COMPLETE THE FOLLOWING:
- a) Answer these questions from the physics discussion, one answer per line:
(i) How does it define an auxiliary field?
(ii) Which two books does it call standard textbooks?
(iii) What does requiring the action to be invariant under changes in all five coordinates ensure?
- b) Retype the part of the physics discussion that opens with the words containing "This integral is" and closes with "my comment unsatisfactory.".

SOURCE PASSAGE:
This integral is quite horrible. If we use the action I derived earlier using the auxiliary field (more on that later), the path integral has a standard quadratic form.

I'm not sure why quantization makes the action physical. Once again, I don't know how much field theory you know, but it is generally possible to add a divergence or constant to a Lagrangian. The equations of motion are not affected and these terms produce constant factors in path integrals. We only concern ourselves with ratios of path integrals, so those terms do not matter. Please explain further if you find my comment unsatisfactory.

An auxiliary field is defined as a field without kinetic energy. This means that auxiliary fields can be integrated out of the path integral. The overall factor is canceled because we are only concerned with ratios. There are a wealth of examples from condensed matter physics (Hubbard-Stratonovitch transformation), quantum field theory (certain treatments of Yang-Mills), supersymmetry (the most basic superymmetric action) and string theory (the derivation of the Polyakov action contains an auxiliary metric).

I have to ask this. You say you've been studying this for a while, but since you disagree with my action, this leads me to believe you have not read Wald or Carroll. I dare say both are standard textbooks. Have you read them?

Differential 0celo7 (talk) 21:51, 7 January 2015 (UTC)[reply]

It is not clear to me why you think that having a scalar Lagrangian is so desirable. I think that it is more in keeping with the spirit of relativity to allow arbitrary smooth transformations of the variable of integration — spacetime is then parameterized by x⁰, x¹, x², x³ and the particle's trajectory is parameterized by a fifth coordinate t. Then one can later choose t to be the same as: coordinate time x⁰ or the proper-time τ or the longitude (in spherical coordinates) x³ or whatever is convenient. If we do it this way, the Lagrangian is covariant with respect to t. Requiring the action to be invariant with respect to changes in all five coordinates ensures that the theory be completely explicit and transparent. This is the main advantage of general covariance in relativity — we avoid hiding our assumptions and simultaneously ensure that a different observer will get a comparable result.

The problem of formulating the geodesic equation for massless particles is solved by eliminating τ from the equation as done at Geodesics in general relativity#Equivalent mathematical expression using coordinate time as parameter. Once the proper-time is gone, the geodesic equation can be extended to include photons. For a free-falling particle, we get that the ordinary acceleration is

a^{\beta }=-\Gamma _{\alpha \mu }^{\beta }v^{\alpha }v^{\mu }+v^{\beta }\Gamma _{\alpha \mu }^{0}v^{\alpha }v^{\mu }\,.

PROVIDED MATERIAL:
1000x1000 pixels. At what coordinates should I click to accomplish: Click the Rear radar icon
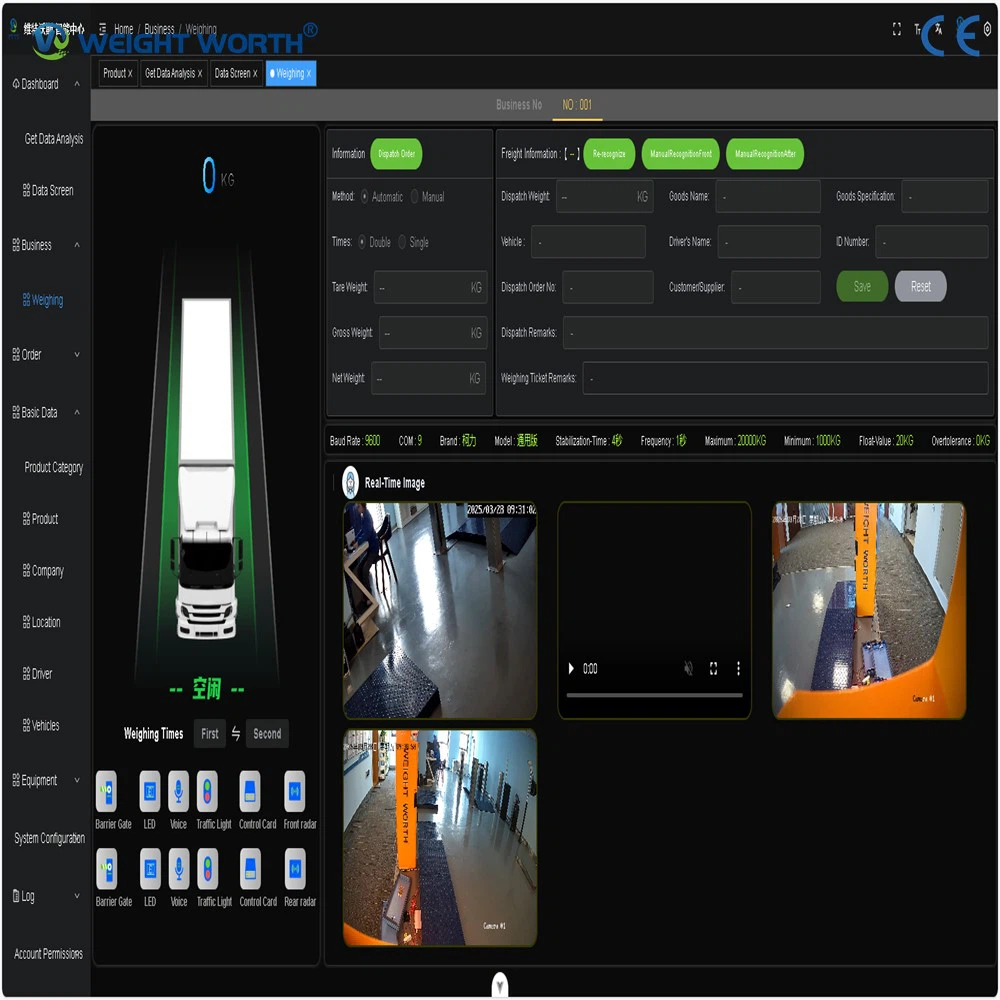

SOLUTION LIST:
- a)
(i) As a field without kinetic energy.
(ii) Wald and Carroll.
(iii) That the theory is completely explicit and transparent.

- b)
This integral is quite horrible. If we use the action I derived earlier using the auxiliary field (more on that later), the path integral has a standard quadratic form.

I'm not sure why quantization makes the action physical. Once again, I don't know how much field theory you know, but it is generally possible to add a divergence or constant to a Lagrangian. The equations of motion are not affected and these terms produce constant factors in path integrals. We only concern ourselves with ratios of path integrals, so those terms do not matter. Please explain further if you find my comment unsatisfactory.